Il ruolo dei tecnici
Non è tutto, naturalmente. Oltre che investire di realtà le astrazioni, è assai opportuno investire di necessità le loro interazioni. Elevarle, cioè, allo stato di "leggi", meglio se "scientifiche", stabilendo una volta per tutte che quando i mercati non rispondono, la lira precipita con la stessa ineluttabile precisione della mela diretta verso il naso di Newton. Una volta definito il meccanismo, la soluzione dei vari problemi è pressoché obbligatoria: alle leggi di questo tipo non è possibile obiettare alcunché e di chiunque cerchi di farlo ci si potrà agevolmente sbarazzare denunciando la sua incompetenza.
Oggi la vita economica (e quella politica, che per convenzione vi è strettamente correlata) si svolge con la funzionalità e la regolarità di un meccanismo ben oliato. Ogni emergenza ha il suo rimedio, in un sistema rigorosamente referenziale. Agli "attacchi della speculazione" risponderanno, non sempre con successo, gli "interventi della Banca centrale". Al "disordine dei mercati" e al "crescere inarrestabile del debito pubblico" si ovvia, manco a dirlo, con una "politica di rigore". Alla iattura dell'inflazione si reagisce, per definizione, con l'innalzamento dei tassi e basterà ripetere il concetto un numero sufficiente di volte perché tutti, apprendendo che l'inflazione è alle porte, invochino quella salutare medicina, compresi i molti che ignorano esattamente che cosa sia un tasso e come diavolo si faccia ad innalzarlo ( l'inflazione, lo sanno tutti, è l'aumento dei prezzi, ma è meglio non chiamarla così, perché se non qualcuno potrebbe sentirsi tentato dal dare la colpa, che so, ai bottegai, il che non si deve assolutamente fare, non perché i bottegai, in genere, siano incolpevoli del fenomeno, ma perché è vietato chiamare in gioco concreti soggetti sociali di qualsiasi tipo). Al buon funzionamento del meccanismo presiedono, per definizione, i tecnici: se l'opera di qualche tecnico non darà i risultati sperati, vorrà dire che non era tecnico abbastanza e che è ora di sostituirlo, salva la possibilità, da parte sua, di addebitare ogni responsabilità a chi non lo ha lasciato lavorare.

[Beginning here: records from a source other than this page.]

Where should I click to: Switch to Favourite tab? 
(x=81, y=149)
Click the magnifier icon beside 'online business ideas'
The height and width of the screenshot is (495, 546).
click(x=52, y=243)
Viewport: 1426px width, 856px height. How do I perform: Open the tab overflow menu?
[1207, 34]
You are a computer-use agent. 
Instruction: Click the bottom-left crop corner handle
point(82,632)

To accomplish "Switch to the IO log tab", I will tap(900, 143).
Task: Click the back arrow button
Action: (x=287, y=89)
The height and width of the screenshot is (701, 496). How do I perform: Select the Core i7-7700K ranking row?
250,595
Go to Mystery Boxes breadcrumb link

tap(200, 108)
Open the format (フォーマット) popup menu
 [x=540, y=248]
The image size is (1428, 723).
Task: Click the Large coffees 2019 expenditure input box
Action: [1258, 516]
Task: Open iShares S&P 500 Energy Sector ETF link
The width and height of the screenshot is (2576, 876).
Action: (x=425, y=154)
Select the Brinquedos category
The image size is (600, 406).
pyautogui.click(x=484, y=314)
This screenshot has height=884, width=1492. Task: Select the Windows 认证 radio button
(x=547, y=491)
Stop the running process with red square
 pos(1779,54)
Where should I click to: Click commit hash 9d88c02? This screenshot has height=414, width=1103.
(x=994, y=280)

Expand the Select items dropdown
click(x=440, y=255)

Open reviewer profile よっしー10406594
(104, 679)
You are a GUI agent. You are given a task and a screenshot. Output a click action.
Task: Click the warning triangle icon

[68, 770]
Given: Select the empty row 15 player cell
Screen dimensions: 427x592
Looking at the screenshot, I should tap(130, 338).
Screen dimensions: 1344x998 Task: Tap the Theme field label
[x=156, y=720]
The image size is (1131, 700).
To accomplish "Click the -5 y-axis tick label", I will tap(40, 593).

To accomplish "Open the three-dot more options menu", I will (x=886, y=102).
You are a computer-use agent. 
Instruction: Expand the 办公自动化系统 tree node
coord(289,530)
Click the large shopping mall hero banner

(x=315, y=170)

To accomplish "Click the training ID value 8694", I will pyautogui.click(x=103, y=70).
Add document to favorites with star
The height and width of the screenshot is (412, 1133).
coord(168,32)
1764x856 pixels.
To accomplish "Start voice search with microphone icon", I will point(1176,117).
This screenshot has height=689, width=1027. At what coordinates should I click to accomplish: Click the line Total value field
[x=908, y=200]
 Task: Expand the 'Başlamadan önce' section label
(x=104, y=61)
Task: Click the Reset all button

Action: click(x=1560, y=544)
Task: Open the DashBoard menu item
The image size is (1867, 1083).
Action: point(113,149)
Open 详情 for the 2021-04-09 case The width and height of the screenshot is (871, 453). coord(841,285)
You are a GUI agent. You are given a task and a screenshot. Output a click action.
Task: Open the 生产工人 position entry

Il bello di questo modello + che non richiede alcun intervento politico in senso stretto. Non essendo i problemi in gioco questione di programmi o di proposte (non si può proporre di far funzionare in modo inverso una legge scientifica, no?), ma di competenze, il gioco politico tradizionale può essere messo praticamente tra parentesi. Ma visto che, naturalmente, dei politici in democrazia non si può fare a meno, per conservare la specie è stato inventato uno spazio tutto per loro: quello virtuale, tanto adatto a quest'epoca di informazione elettronica diffusa, dei teleschermi. Ivi confinati, i vari leader possono sfogarsi in contrapposizioni, manovre, affondi, parate e dibattiti, in cui il criterio ultimo di valutazione sarà la loro capacità di coordinare le rispettive impressioni visuali (il look, si diceva una volta). Riducendo la politica rappresentativa a spettacolo e quella sostanziale a pura competenza gestionale, si può governare una società all'infinito, qualsiasi cosa succeda.
Ai cittadini, naturalmente, si potrà concedere di votare quanto vogliono. Non sarà un caso se nei prossimi mesi, a quanto sembra, per celebrare il disastro incombente ci chiameranno a votare almeno quattro volte: per le regionali, per le amministrative di molti centri importanti (in due turni), per nove referendum nove e, per finire in bellezza, per le politiche (o per le politiche senza referendum, se Berlusconi ce la fa). Sarà un'occasione per moltiplicare i talk show, i faccia a faccia, le interviste, le tribune, le telefonate in onda e la partecipazione dei padri della patria agli spettacoli di varietà. Perché poi i cittadini in questione dovrebbero partecipare a un'operazione sulla cui effettiva futilità, in fondo, concordano gli stessi protagonisti, non è chiarissimo. Ma questo è un altro problema.